F_max is exp(2^2), or approximately 54.6. (What happens if you choose the wrong F_max? If your F_max is too low, your results will be biased, because there will be part of the integral result that can never be chosen. If your F_max is too high, the answer will converge more slowly).


In [1]:
import random
from numba import jit
import numpy as np

# Monte Carlo simulation function. This is defined as
# a function so the numba library can be used to speed
# up execution. Otherwise, this would run much slower.
@jit
def MCHist(n_hist, a, b, fmax):
    score = (b - a)*fmax
    tot_score = 0
    for n in range(1, n_hist):
        x = random.uniform(a, b)
        f = random.uniform(0, fmax)
        f_x = np.exp(x**2)
        # Check if the point falls inside the integral      
        if f < f_x:
            tot_score += score
    return tot_score

# Run the simulation
num_hist = 1e8
results = MCHist(num_hist, 0.0, 2.0, 54.6) 
integral_val = round(results / num_hist, 6)
print("The calculated integral is {}".format(integral_val))


The calculated integral is 16.449734

Checking this answer with Wolfram Alpha, we get approximately the same result:

[Image in Blog Post]

Let's try this on another, more complicated integral:

$\int_{1}^{4} \frac{e^{x}}{x} + e^{1/x}$

In this case, it's harder to determine a proper f_max. The most straightforward way is to plot the function over the limits of the integral:


In [2]:
import matplotlib.pyplot as plt
%matplotlib inline

x = np.linspace(1,4,1000)
y = (np.exp(x)/x) + np.exp(1/x)
plt.plot(x,y)
plt.ylabel('F(x)')
plt.xlabel('x');


From the above figure, we can see that the maximum is about 15. But what if we decided not to plot the function? Consider a situation where it's computationally expensive to plot the function over the entire limits of the integral. It's okay for us to choose an f_max that is too large, as long as we are sure that all possible values of F(x) will fall below it. The only downside of this approach is that more histories are required to converge to the correct answer.

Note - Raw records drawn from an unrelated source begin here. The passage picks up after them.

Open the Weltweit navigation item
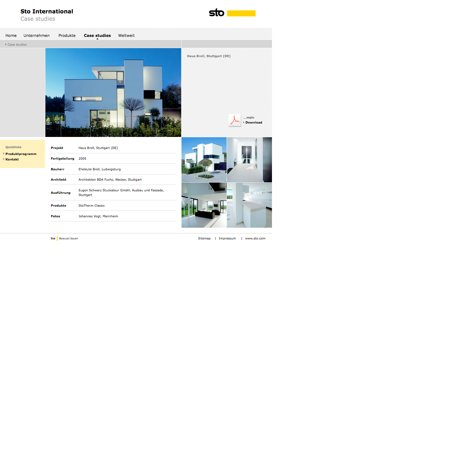click(126, 36)
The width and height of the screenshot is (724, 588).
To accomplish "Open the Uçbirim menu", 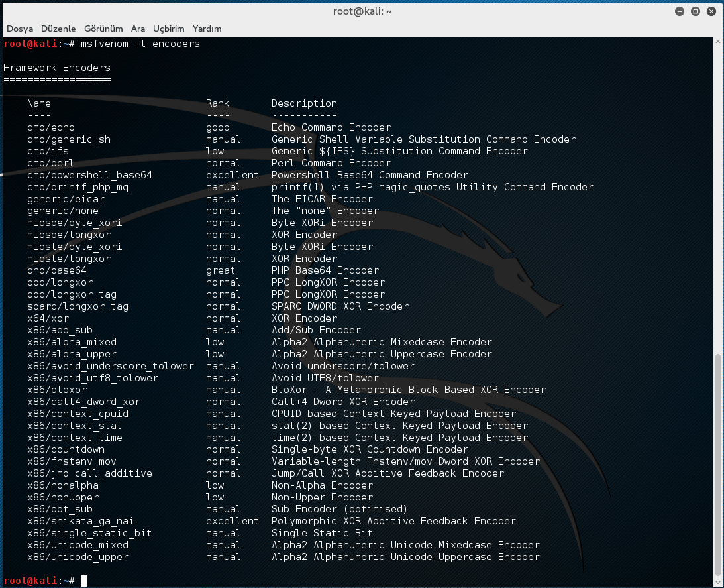I will [x=168, y=29].
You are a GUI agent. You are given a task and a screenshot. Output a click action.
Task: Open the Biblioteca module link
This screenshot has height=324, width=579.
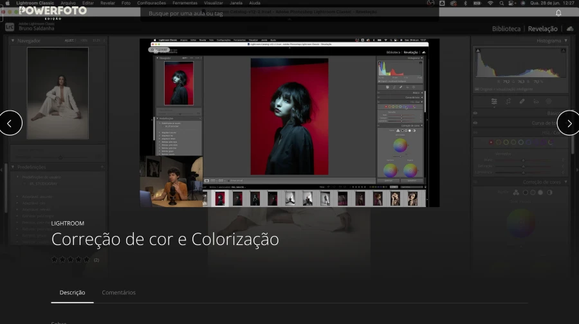[506, 29]
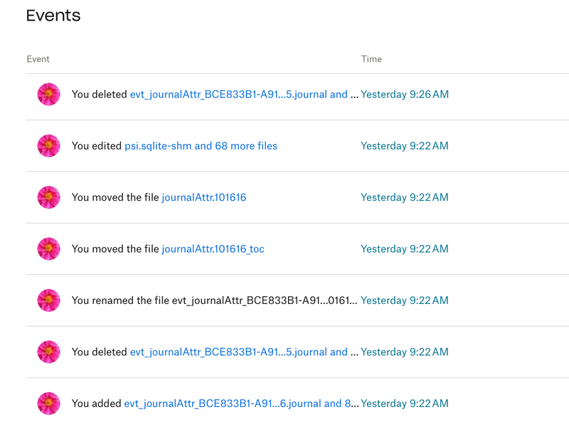Select the avatar for the 9:22 AM deleted event

tap(48, 352)
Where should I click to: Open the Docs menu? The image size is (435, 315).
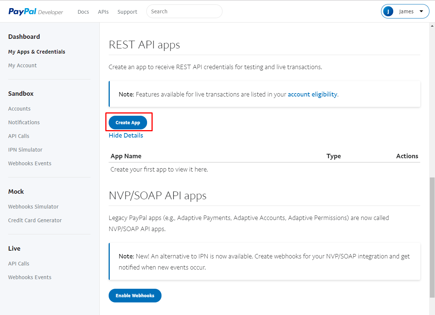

Let's choose f_max as 100 to see what happens:


In [3]:
@jit
def MCHist2(n_hist, a, b, fmax):
    score = (b - a)*fmax
    tot_score = 0
    for n in range(1, n_hist):
        x = random.uniform(a, b)
        f = random.uniform(0, fmax)
        f_x = (np.exp(x)/x) + np.exp(1/x)
        # Check if the point falls inside the integral      
        if f < f_x:
            tot_score += score
    return tot_score

# Run the simulation
num_hist2 = 1e8
results2 = MCHist2(num_hist2, 1.0, 4.0, 100) 
integral_val2 = round(results2 / num_hist2, 6)
print("The calculated integral is {}".format(integral_val2))


The calculated integral is 22.587207

Again, we check our work with Wolfram Alpha, and we get approximately the same result:

[Image in Blog Post]

Would we have less variance if we used the same number of histories, but an f_max closer to the true value (15)?


In [4]:
num_hist3 = 1e8
results3 = MCHist2(num_hist2, 1.0, 4.0, 15) 
integral_val3 = round(results3 / num_hist3, 6)
print("The calculated integral is {}".format(integral_val3))


The calculated integral is 22.589891

Choosing f_max correctly does affect how quickly the answer will converge, and generally it's advisable to put in the work to find an appropriate f_max, as it will save you significant time in your simulation.